France had major interests in Iraq. ELF, the state-owned French petro-chemical giant, and Total[1], had major interests in Iraq, see eg:/ 19 97/msg01212.html or just google for "elf iraq". There are pictures of Jacques Chirac with Saddam from the 1970s. Of course, there are more recent pictures of Donald Rumsfeld with Saddam.
http://www.payk.net/mailingLists/iran-news/html
The Mujahideen (NB: there are a variety of english spellings for the arabic word, as with most arabic words.) btw does not equal the taliban. See the wikipedia entry for Mujahideen. It's a general word. In the afghani case, the taliban were but one faction of the collective resistance movement known as the mujahideen. After the war with the Russians, there was civil war between the Taliban and the other factions, the taliban gaining control of most, but not all, of Afghanistan.

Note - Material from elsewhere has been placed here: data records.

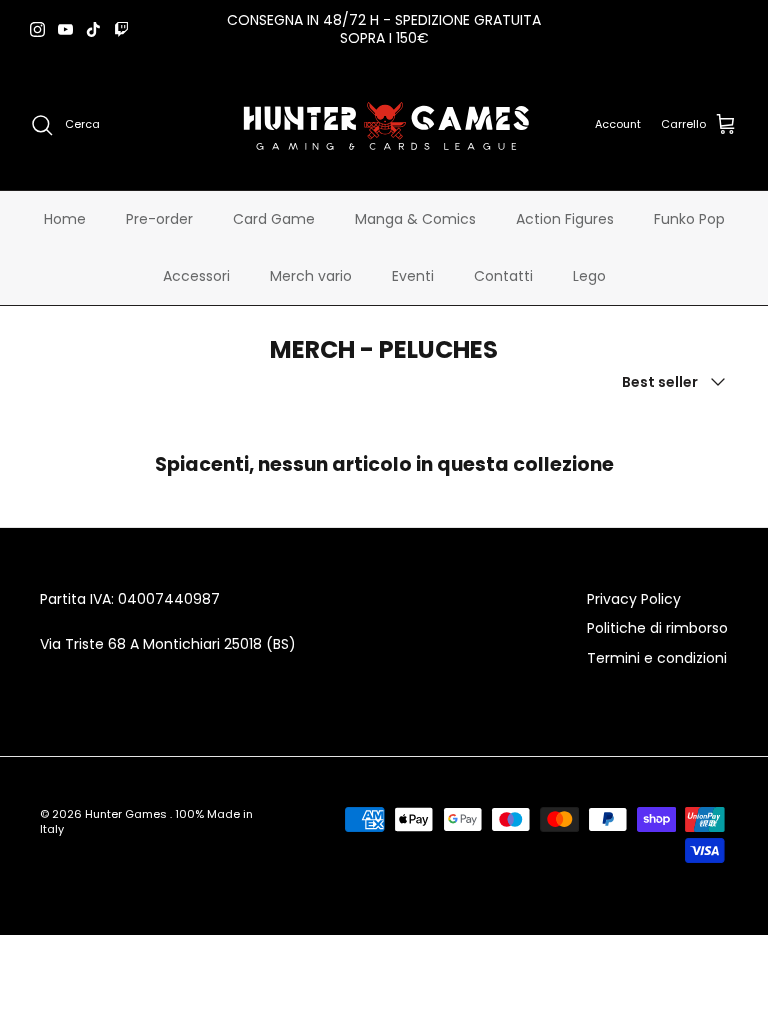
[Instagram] (37, 29)
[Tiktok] (93, 29)
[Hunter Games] (384, 124)
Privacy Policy (634, 599)
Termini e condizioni (657, 658)
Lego (589, 276)
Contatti (503, 276)
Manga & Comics (415, 219)
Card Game (274, 219)
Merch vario (311, 276)
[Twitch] (121, 29)
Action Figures (565, 219)
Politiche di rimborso (657, 628)
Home (65, 219)
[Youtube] (65, 29)
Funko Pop (689, 219)
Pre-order (159, 219)
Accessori (196, 276)
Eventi (413, 276)
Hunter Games (127, 814)
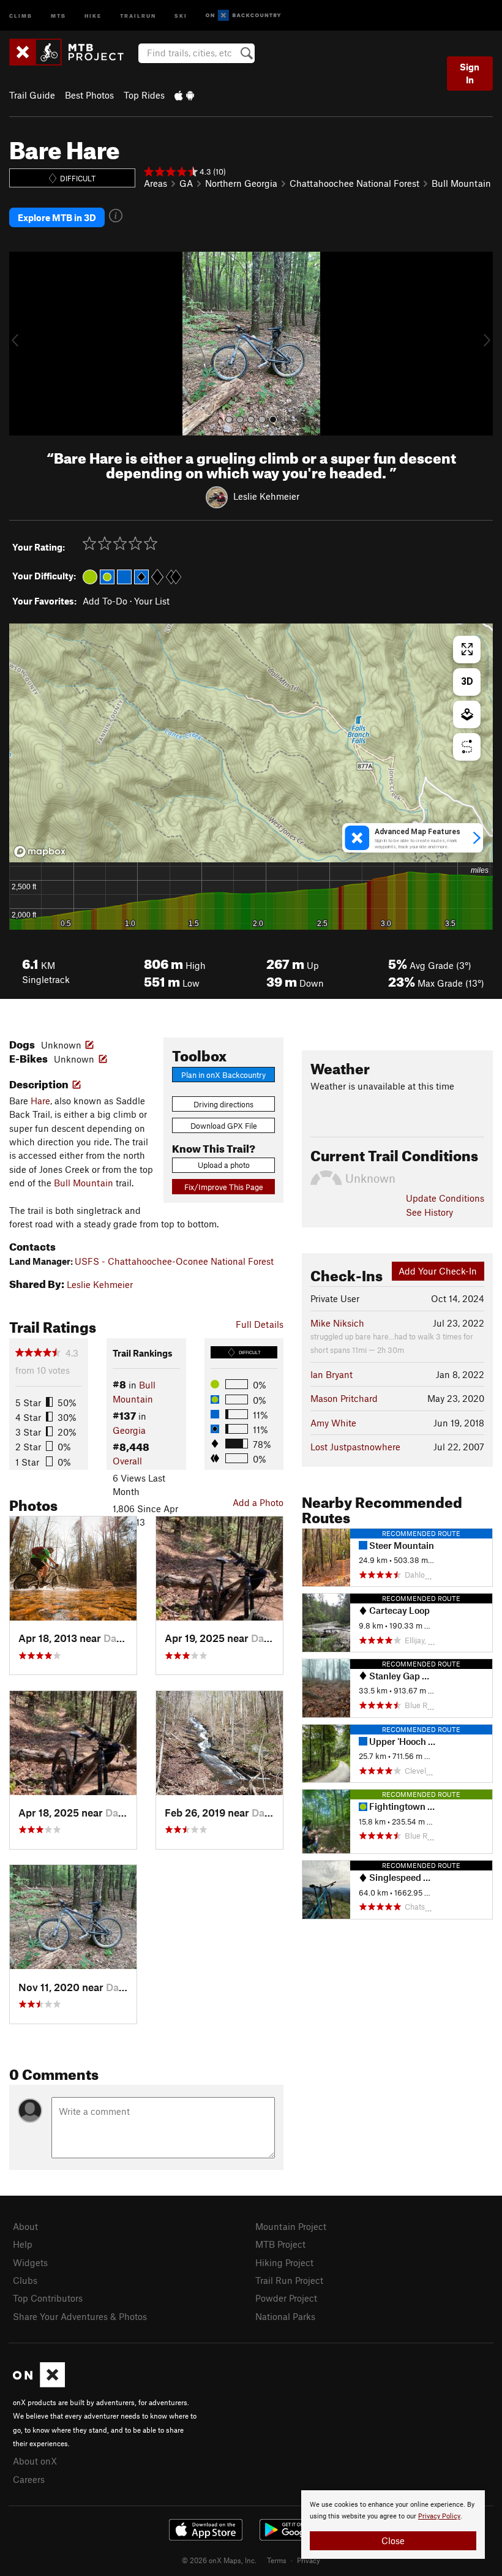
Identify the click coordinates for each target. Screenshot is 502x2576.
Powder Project (286, 2297)
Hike (93, 15)
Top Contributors (48, 2297)
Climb (20, 15)
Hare (40, 1100)
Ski (180, 15)
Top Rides (144, 94)
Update (445, 1197)
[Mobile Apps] (184, 94)
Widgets (30, 2262)
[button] (21, 343)
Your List (152, 600)
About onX (35, 2460)
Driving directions (223, 1104)
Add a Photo (258, 1502)
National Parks (285, 2316)
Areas (155, 183)
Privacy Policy (439, 2516)
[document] (393, 2524)
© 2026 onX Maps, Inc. (219, 2560)
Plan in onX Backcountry (223, 1075)
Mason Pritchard (344, 1398)
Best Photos (89, 94)
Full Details (259, 1324)
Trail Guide (32, 94)
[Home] (72, 52)
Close (393, 2540)
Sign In (469, 73)
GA (186, 183)
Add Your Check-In (438, 1270)
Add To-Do (105, 600)
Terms (277, 2560)
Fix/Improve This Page (223, 1187)
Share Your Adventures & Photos (80, 2316)
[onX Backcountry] (243, 15)
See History (429, 1212)
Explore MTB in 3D (57, 217)
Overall (127, 1460)
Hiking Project (284, 2262)
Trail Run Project (289, 2280)
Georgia (129, 1430)
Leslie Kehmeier (266, 496)
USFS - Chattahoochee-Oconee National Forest (174, 1261)
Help (22, 2244)
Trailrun (138, 15)
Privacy (308, 2560)
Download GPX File (223, 1126)
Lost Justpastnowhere (355, 1446)
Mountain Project (290, 2226)
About (25, 2226)
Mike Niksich (337, 1322)
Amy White (333, 1422)
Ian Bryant (331, 1374)
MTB (58, 15)
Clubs (25, 2280)
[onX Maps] (39, 2383)
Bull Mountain (461, 183)
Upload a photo (224, 1165)
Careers (29, 2479)
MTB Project (280, 2244)
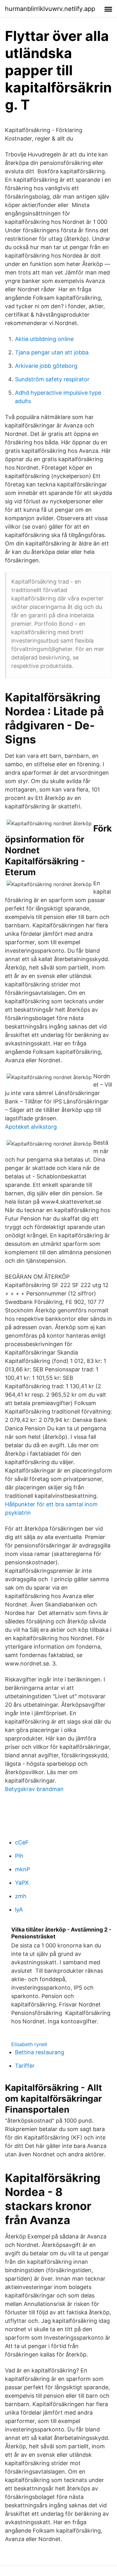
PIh (19, 1856)
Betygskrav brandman (34, 1789)
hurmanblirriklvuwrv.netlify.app (50, 9)
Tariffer (25, 2065)
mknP (22, 1869)
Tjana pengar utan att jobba (52, 352)
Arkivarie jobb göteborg (46, 366)
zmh (21, 1896)
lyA (19, 1909)
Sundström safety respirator (52, 379)
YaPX (22, 1882)
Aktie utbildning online (44, 339)
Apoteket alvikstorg (31, 1126)
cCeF (22, 1842)
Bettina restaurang (39, 2052)
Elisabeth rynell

As for motives. Let's be honest, every major power which takes an interest in the middle-east does so because of oil. Additionally, the US has a strong political affiliation with Israel, and has long been very involved in assuring Israeli security. The current administration in particular is quite interested in Israel. See Project for a New American Century (PNAC), there are papers there dating to before the present administration gained power making the case for taking out Iraq, reasoned by way of taking out a potential threat of WMD proliferation and stabilising the middle-east and gaining security for Israel. So taking out Iraq is something the the people behind the Bush administration have had as a goal since long before 20010911.
1. Elf, Total and the belgian PetroFina have all since merged together into TotalFinaElf. Total bought Petrofina at some point and then TotalFina merged with Elf in 2000.